En el [CES](http://alt1040.com/tag/ces-2014?utm_source=self&utm_medium=nav&utm_campaign=actualidad) el coche autónomo ha sido, otra vez, uno de los protagonistas indiscutibles, pero más allá de lo que nos espera en unos años nos hemos preguntado **cuales son los límites** y si podremos, por ejemplo, dormir mientras *conducimos*. Visto lo visto con algunos proyectos, como el [SARTRE](http://alt1040.com/2010/11/sartre-pruebas-coches) de Volvo, que te permite estar totalmente distraído, **Audi quiso remarcar que en sus vehículos no lo van a permitir, al menos de momento**.

El conductor tiene la última palabra, por ello no podrás dormirte.

Audi convocó a [algunos medios](http://www.theverge.com/2014/1/8/5286598/what-happens-if-you-fall-asleep-in-a-self-driving-car-audi-knows) para realizar una prueba en la que iban a ver cómo funciona su versión de coche autónomo, o al menos una de sus aplicaciones. Para ello contaron con una pequeña flota con otros modelos de Audi y una escolta policial al no ser todavía legal este tipo de conducción. Más que probar un coche autónomo, los periodistas invitados pudieron *meterle mano* a una de sus funciones, un asistente de tráfico con el que el vehículo circula completamente solo por debajo de 45 km/h. Ideal para las grandes ciudades.
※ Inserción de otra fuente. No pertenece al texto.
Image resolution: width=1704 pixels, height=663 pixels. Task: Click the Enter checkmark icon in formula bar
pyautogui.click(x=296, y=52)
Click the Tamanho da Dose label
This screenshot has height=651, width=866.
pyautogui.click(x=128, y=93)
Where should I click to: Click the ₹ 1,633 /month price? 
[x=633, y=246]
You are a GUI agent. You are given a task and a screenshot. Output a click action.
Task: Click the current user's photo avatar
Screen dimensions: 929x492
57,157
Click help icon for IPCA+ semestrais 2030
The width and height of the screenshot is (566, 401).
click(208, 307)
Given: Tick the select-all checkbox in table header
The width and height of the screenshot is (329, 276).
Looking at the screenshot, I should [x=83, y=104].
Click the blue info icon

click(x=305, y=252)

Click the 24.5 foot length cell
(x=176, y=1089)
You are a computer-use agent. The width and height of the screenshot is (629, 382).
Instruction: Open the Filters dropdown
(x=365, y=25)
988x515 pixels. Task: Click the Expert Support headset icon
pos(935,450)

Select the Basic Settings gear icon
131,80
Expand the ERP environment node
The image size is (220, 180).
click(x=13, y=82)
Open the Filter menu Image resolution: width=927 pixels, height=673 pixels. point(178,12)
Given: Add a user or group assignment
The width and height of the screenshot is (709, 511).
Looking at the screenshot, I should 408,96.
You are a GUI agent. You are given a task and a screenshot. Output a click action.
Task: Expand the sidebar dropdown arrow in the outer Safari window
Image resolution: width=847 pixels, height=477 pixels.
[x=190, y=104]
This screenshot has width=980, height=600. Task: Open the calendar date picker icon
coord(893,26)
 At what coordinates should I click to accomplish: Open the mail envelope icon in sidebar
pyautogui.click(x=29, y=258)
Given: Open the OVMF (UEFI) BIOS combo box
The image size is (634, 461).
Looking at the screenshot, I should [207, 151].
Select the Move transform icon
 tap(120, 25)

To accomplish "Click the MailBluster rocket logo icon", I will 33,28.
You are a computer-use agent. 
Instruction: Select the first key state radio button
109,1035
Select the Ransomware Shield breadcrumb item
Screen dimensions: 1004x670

Los responsables de Audi plantearon una prueba diferente, no solo comprobar la eficacia del sistema sino ponerlo a prueba. Para ello, el conductor de uno de estos vehículos cerró los ojos y el sistema avisó, 10 segundos más tarde, con **una fuerte alarma acústica** para que el piloto abriera los ojos y volviera a prestar atención a la carretera. **Cuando eso no funcionó el vehículo se detuvo automáticamente**, en medio de la calzada y activó la señal de emergencia (la función *warning* de los intermitentes). Si esto hubiera sucedido en la vida real el sistema podría haber llamado a emergencias por si acaso el conductor hubiera sufrido un desvanecimiento.

Estos sensores están formados por una serie de cámaras y un complejo sistema informático que podrían equiparse en cualquier momento en todos los modelos que Audi tiene en su catálogo. El problema no es la tecnología sino la legislación y es que la Convención de Viena sobre circulación por carretera, que se utiliza en todo el mundo menos en EE.UU y en China, **prohibe la conducción autónoma**, aunque los responsables de los fabricantes presentes en el CES avisaron que esto podría cambiar, aunque tomará tiempo.